Final fever takes hold
The fan's view
THE county town is buzzing with excitement as it prepares itself for Mitchels’ greatest day in 20 years. The streetscape of Castlebar is awash with red and yellow paraphernalia, displayed vibrantly throughout the bustling town centre as the anticipation ahead of March 17 reaches fever pitch.
Once the excitement of the win over Dr Crokes subsided (slightly anyway), the focus shifted on to Paddy’s Day and Croke Park. As the 3.45pm throw in was confirmed, our attention turned towards planning for Dublin. Will we overnight it? Will we drive or take the train? When the club announced a ‘Supporters’ Special Train’, the decision was made – surely there’s no better alternative than travelling along with 450 other like-minded supporters, all on the one crusade together.
Many different functions, from coffee mornings to pub quizzes, have been organised to help raise funds towards the team’s training costs, and these have garnered great support from all corners of the town. These gatherings have afforded supporters of all ages the chance to catch up with old acquaintances and make some new ones.
Stories from the club’s olden days – some glorious, some not – have been retold, and maybe even re-enacted throughout these venues! The dilemma of how and when the St Patrick’s Day Parade would be held was swiftly dealt with, allowing town folk to enjoy their own parade on Sunday and thus enabling supporters to march around the streets of Ireland’s capital themselves on Monday wearing their club colours. The theme of the Castlebar parade this year has been designated ‘Red and Yellow’, to honour Mitchels’ achievement of reaching the All-Ireland club final.
Whilst all the off-field shenanigans continues, the team have their heads down with absolute focus on the challenge ahead. It’s a huge tribute to the togetherness of our team and management that stories or rumours that normally emerge from a camp are unheard of, reflecting what a tightly-knit group they are. In the small environs that encompass a parochial club, this is quite an achievement and a remarkable feat in this age of social media.

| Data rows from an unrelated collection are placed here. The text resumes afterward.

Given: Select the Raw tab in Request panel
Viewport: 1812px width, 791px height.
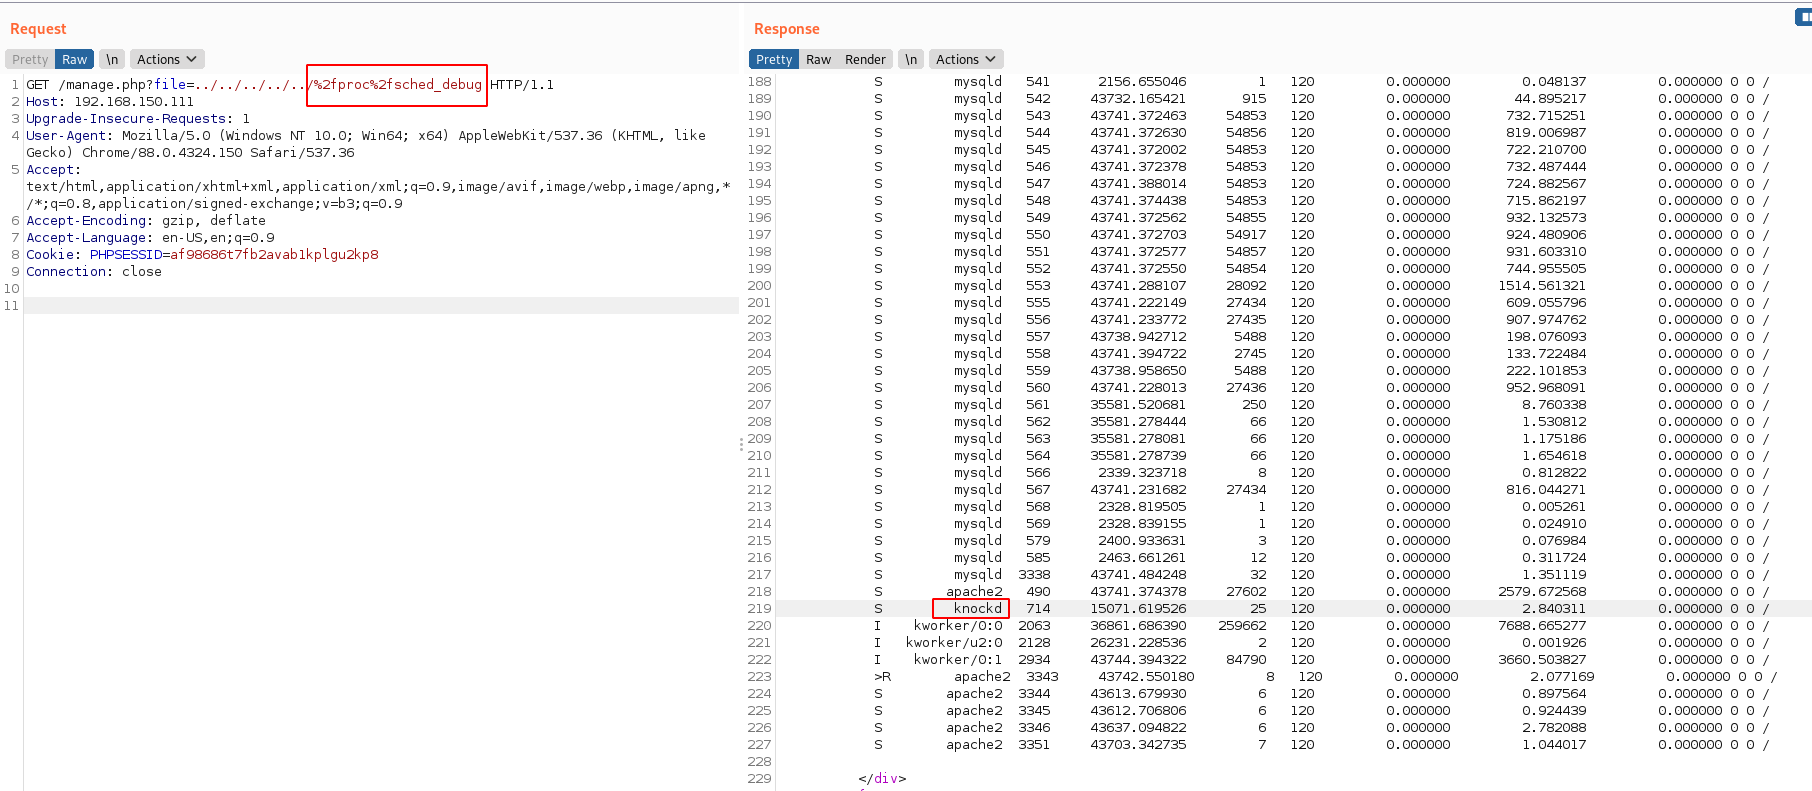Looking at the screenshot, I should click(x=75, y=60).
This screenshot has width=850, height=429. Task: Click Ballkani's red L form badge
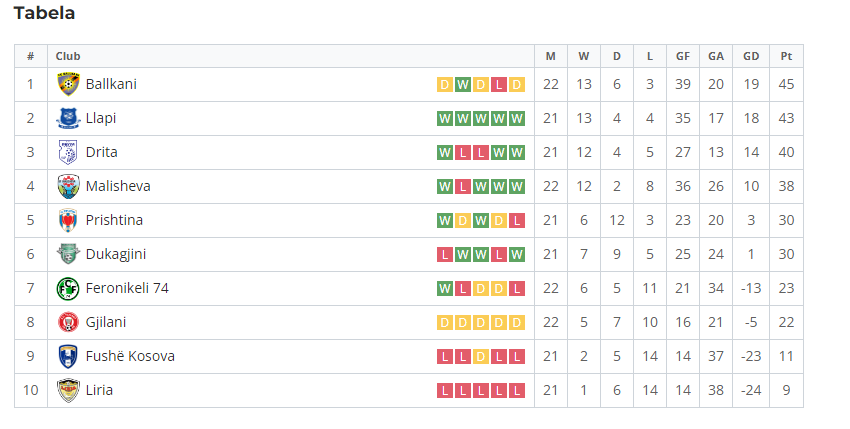[x=499, y=85]
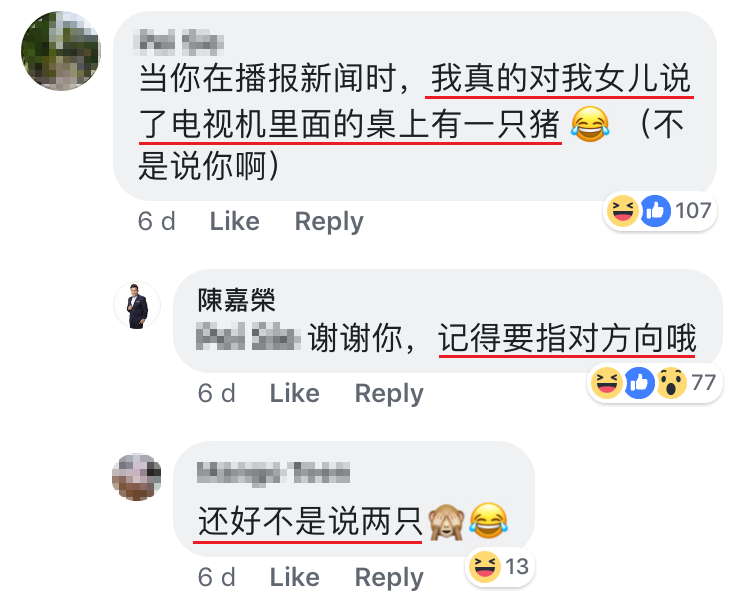Reply to the last comment
The image size is (747, 603).
[389, 578]
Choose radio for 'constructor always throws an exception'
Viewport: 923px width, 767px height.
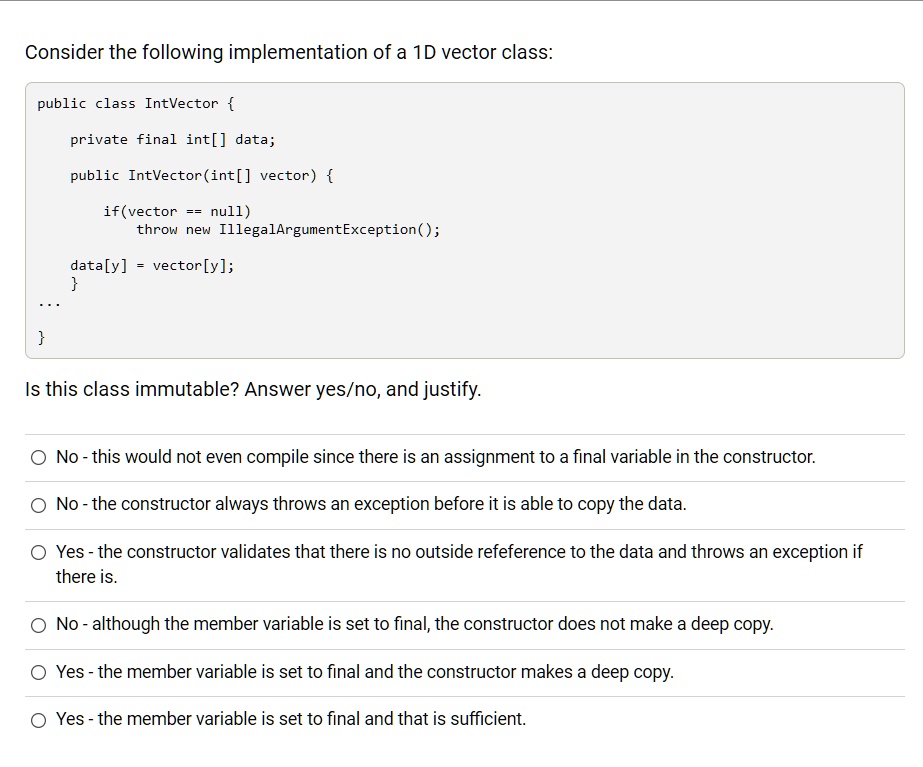[x=38, y=505]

There may be some ghosts from our previous final appearance in 1994 floating around still haunting a few supporters. However, our club does not have to carry this type of baggage around, and any unfortunate comparisons to the county team and their finals record needs to be dispatched into touch – after all, it’s only our second ever final. This group of players are a young, hungry and ambitious bunch who will go into this final concentrating on the task at hand rather than entertaining thoughts of the past which shall be left locked up under a blanket of cobwebs in the vault of time.
Now, more so than ever, support from us for these lads will be crucial. Amidst the vast stands of Croke Park, we will have to make ourselves seen and heard like never before. To travel home from Dublin on Monday night, team and supporters together as one, with the Andy Merrigan Cup in our grasp, would be the ultimate fairy-tale ending to the momentous journey that our club has brought us on. Let’s not leave anything behind us on the pitch or in the stands so as to ensure that there is a happy ending in 2014.